Presentata il 28 aprile 2010

Onorevoli Colleghi! — Oggi, nel contesto di europeizzazione in cui stiamo vivendo, il problema linguistico si fa sempre più sentire.
Da un po’ di tempo si accendono e si susseguono dibattiti sul problema delle lingue di lavoro negli organismi dell’Unione europea e, quantunque sembri che questo sia un problema esclusivo di Bruxelles, esso, al contrario, ci riguarda direttamente.
In quei palazzi si va delineando un’Europa in cui la lingua di lavoro è quella di una nazione o di un gruppo di nazioni, lingue che vanno apprezzate per i loro valori storici e culturali ma che non dobbiamo e non possiamo accettare come «superlingue», non avendo esse qualità e meriti culturali o espressivi superiori alle altre.
La lingua costituisce un completamento necessario della personalità degli individui e dei popoli ed è determinante per farli sentire effettivamente partecipi di una comunità (vedi curdi, israeliani, rom e altri).
Rispettare la lingua significa rispettare i suoi parlanti, come è sancito dai trattati internazionali.
Sappiamo che la conoscenza di una lingua dà maggiore potere a chi la padroneggia meglio, ma dobbiamo evidenziare che l’apprendimento scolastico non mette mai il discente alla pari – per fluidità di linguaggio e per capacità espressiva – con chi quella lingua l’ha appresa dalla nascita.
Alcune persone sono particolarmente dotate per l’apprendimento delle lingue, ma per la grande maggioranza per arrivare a conoscere una lingua etnica alla stregua dei nativi, portandosi sullo stesso piano di competitività, è necessario impegnare una buona fetta di quel capitale limitato che è la vita.

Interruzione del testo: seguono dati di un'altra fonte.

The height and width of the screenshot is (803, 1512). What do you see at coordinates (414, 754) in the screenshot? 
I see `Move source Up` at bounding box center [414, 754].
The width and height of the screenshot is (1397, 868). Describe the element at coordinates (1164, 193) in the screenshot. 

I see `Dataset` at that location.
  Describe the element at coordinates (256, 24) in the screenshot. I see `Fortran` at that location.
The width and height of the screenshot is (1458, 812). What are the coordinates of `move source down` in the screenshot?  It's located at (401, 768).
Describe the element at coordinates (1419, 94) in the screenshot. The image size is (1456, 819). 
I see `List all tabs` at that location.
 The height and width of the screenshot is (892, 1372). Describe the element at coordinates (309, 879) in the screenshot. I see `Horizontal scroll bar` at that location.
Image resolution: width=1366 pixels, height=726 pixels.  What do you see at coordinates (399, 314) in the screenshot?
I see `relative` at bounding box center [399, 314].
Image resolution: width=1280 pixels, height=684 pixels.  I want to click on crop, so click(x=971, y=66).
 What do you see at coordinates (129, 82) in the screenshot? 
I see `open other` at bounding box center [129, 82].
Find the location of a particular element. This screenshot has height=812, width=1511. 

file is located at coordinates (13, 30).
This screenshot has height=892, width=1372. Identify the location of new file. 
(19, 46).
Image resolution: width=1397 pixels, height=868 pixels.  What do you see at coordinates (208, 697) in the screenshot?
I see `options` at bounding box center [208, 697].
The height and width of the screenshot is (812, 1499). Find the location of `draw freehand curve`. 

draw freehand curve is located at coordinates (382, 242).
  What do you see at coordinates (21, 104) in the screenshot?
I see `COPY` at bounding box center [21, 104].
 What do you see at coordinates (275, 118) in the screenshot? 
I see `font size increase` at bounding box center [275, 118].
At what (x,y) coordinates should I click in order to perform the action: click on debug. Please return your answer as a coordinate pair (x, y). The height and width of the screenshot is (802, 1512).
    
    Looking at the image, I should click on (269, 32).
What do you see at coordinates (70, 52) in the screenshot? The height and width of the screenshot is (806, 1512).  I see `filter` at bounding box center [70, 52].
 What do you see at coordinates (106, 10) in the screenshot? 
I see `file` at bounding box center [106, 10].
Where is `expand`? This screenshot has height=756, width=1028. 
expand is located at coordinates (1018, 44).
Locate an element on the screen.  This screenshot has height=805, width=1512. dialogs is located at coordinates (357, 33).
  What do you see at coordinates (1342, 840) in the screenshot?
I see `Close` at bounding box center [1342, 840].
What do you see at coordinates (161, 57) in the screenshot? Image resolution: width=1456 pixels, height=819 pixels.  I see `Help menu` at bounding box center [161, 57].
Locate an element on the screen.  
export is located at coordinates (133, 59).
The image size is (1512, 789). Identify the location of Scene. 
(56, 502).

Tale lingua diventa quindi distruttiva, poiché per recuperare il capitale di tempo e di denaro
investito si tende inconsciamente a utilizzarla il più possibile, anche quando non necessario, sostituendola alla lingua materna.
Già oggi alcune «superlingue», subdolamente imposte nella pratica, ci colonizzano portando a una discriminazione di fatto tra i cittadini europei e al parziale disinteresse per la propria cultura.
Non dimentichiamo che la lingua influenza anche il modo di pensare e quindi il modo di creare; ne deriva l’importanza che ha per la collettività la preservazione di tutte le lingue. La lingua, del resto, non ha valenze solo culturali e sociali, ma anche importanti risvolti economici. Siamo consci che il sistema multilinguistico adottato a Bruxelles è costosissimo e paralizzante. Infatti per rendere possibile i dibattiti diretti si fa ricorso ad alcune cosiddette «lingue di lavoro», a scapito dei parlanti delle altre lingue. Quantunque l’Italia sia stata tra i fondatori dell’Unione europea, la sua lingua, per la legge dei numeri, data la sua scarsa presenza nel piano globale indipendentemente dalle sue qualità, rischia l’emarginazione, e noi italiani con essa.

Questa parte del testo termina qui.